Danger is a 2005 Indian Telugu-language thriller film written and directed by Krishna Vamsi. The film features an ensemble cast starring Allari Naresh, Sairam Shankar, Abhishek, Colours Swathi, and Shireen. The film soundtrack and background score were composed by Premisthe-famed Joshua Sridhar, who made his straight Telugu debut through the film. Dialogues for the film were written by popular actor Uttej. Danger marked the film debut of popular television anchor Colours Swathi.

The film was released on 29 October 2005 and was successful at the box office. The film was later dubbed and released in Tamil as Abhayam.

== Plot ==
Karthik, Satya, Ali, Lakshmi, and Radhika Reddy are childhood friends. They set out to a farmhouse for a party to celebrate the prospective marriage of Lakshmi. On the way, they collide with a police vehicle, and they speed away to the party happening in the outskirts of the city. The policemen in the vehicle are badly hurt, and one of them takes note of the car number which hit them. The police raids the party in search of the owners of the car. Panic raises among the crowd, and the group consisting of the five friends escapes from the party and in process of avoiding the chasing cops, they get lost in the Vikarabad forest. There, they tumble upon a ghastly incident where a man is taking the life of a toddler as part of a sacrificial ritual and black magic. Ali shoots the entire episode with his video camera. It is revealed that the man who killed the toddler is Gattayya, a politician who believes that using black magic can make him successful. The group gets discovered by Gattayya while filming the ritual. With Gattayya's goons chasing them, the group escapes from there. A corrupt cop named Raju Nayak is hired by Gattayya to search for the group. The group cannot return to their homes because the police are still looking for them at their respective houses. The group struggles with the situation and finally emerges victorious when they upload the video that was recorded to the internet. In the end, Raju Nayak is killed by the police commissioner and Gattayya is arrested.

== Cast ==

- Allari Naresh as Satya
- Sairam Shankar as Karthik
- Abhishek as Ali
- Shireen as Radhika Reddy
- Swathi as Lakshmi
- Siva Prasad as Gattayya
- Satya Prakash as Raju Nayak, Police Circle Inspector
- Brahmanandam as Brahmam, a driving school instructor
- Shafi as Gattayya's brother
- Harsha Vardhan as Inspector Rajesh
- Hema as Lakshmi's mother
- Krishna Bhagavaan as Doctor Kelvin
- Vinay Varma as Black Magic Tantrik
- Ahuti Prasad as Police Commissioner Alexander IPS
- Ravi Prakash as Ravi, Lakshmi's fiancé
- Kota Shankar Rao as Karthik's father
- Bharath Raju as Nelson, Kartik's friend
- Kavitha as Karthik's mother
- Chittajalu Lakshmipati as Karthik's uncle
- Venkata Sriram

== Production ==
The entire film was shot using a single Arri 3 camera in 35 Days. Krishna Vamsi revealed that no cranes or steady cameras were used in the filming and only torch lights and natural lighting were used. Major filming was done in Hyderabad and some part of the film was shot in Vikarabad and Narsapur forests. This film also marks the debut of successful TV anchor Colours Swathi into films.

== Reception ==
The film released on 29 October 2005 and received mixed to positive reviews from critics.

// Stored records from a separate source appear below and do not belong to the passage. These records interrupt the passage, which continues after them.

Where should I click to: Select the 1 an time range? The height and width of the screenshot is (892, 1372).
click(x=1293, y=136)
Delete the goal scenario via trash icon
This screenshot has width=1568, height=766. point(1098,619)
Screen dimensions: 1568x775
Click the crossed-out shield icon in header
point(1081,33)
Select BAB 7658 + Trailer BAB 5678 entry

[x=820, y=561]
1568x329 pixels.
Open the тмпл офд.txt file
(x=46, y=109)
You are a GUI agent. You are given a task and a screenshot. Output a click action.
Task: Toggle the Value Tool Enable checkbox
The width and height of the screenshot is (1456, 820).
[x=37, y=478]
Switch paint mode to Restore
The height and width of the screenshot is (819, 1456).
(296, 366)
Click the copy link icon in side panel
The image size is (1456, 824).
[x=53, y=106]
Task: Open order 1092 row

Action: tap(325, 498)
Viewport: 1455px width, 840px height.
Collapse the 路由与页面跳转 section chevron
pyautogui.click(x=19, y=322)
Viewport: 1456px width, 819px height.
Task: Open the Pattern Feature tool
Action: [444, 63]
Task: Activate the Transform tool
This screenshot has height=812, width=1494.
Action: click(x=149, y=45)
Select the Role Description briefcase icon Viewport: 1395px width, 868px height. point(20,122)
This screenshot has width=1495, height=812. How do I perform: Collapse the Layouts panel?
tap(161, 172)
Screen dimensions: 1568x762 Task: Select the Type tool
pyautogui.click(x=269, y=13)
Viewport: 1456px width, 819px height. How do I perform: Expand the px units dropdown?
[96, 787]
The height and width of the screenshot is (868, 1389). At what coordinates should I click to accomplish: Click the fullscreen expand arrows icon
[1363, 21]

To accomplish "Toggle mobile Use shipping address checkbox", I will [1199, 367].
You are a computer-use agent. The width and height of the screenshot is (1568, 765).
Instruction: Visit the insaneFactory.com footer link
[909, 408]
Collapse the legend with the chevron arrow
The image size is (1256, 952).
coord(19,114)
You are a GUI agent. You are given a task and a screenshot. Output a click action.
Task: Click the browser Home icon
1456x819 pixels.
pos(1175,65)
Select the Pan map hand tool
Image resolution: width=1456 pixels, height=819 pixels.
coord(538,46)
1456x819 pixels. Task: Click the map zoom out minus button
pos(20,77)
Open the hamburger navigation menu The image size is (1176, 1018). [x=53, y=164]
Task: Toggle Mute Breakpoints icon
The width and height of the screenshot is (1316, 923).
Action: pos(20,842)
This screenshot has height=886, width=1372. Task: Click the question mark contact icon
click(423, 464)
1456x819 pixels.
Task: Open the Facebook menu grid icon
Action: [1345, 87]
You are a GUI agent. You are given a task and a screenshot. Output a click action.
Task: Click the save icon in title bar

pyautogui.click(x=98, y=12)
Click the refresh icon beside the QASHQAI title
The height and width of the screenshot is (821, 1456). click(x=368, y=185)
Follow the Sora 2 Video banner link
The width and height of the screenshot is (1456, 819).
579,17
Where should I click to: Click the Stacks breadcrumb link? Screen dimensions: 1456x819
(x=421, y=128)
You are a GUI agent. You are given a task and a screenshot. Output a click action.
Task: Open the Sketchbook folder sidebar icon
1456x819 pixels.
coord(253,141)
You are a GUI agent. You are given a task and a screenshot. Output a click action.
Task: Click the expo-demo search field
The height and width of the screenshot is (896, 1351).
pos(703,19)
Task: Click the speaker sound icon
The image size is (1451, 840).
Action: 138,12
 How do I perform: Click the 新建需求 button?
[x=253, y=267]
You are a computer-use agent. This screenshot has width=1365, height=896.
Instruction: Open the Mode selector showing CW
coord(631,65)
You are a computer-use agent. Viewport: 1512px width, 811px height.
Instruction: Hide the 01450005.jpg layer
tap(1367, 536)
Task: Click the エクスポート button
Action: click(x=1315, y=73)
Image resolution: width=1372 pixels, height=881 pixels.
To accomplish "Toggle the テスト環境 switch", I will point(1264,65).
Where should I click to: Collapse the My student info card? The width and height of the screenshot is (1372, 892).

Priyanka Pulla of fullhyd.com rated the film 7.5 out of 10 stars and wrote, "From horror to fear to comedy, Danger takes a decent shot at all. That's better entertainment-per-unit-time value than you'll get in a long time. Go for this one for a good rattle and shake this week (and probably many after). It will keep you jiving long after you leave the theater."

Jeevi of Idlebrain.com gave the film 2.75 out of 5 stars and said, "Krishna Vamsi must be appreciated for attempting a different film, but it is of no use if the film does not make a mark for itself."

IndiaGlitz said, "Krishna Vamsi must be applauded for trying something new and staying away from the predictable path. In the event, he gets over 70 percent for attempt, but just pass marks for accomplishment."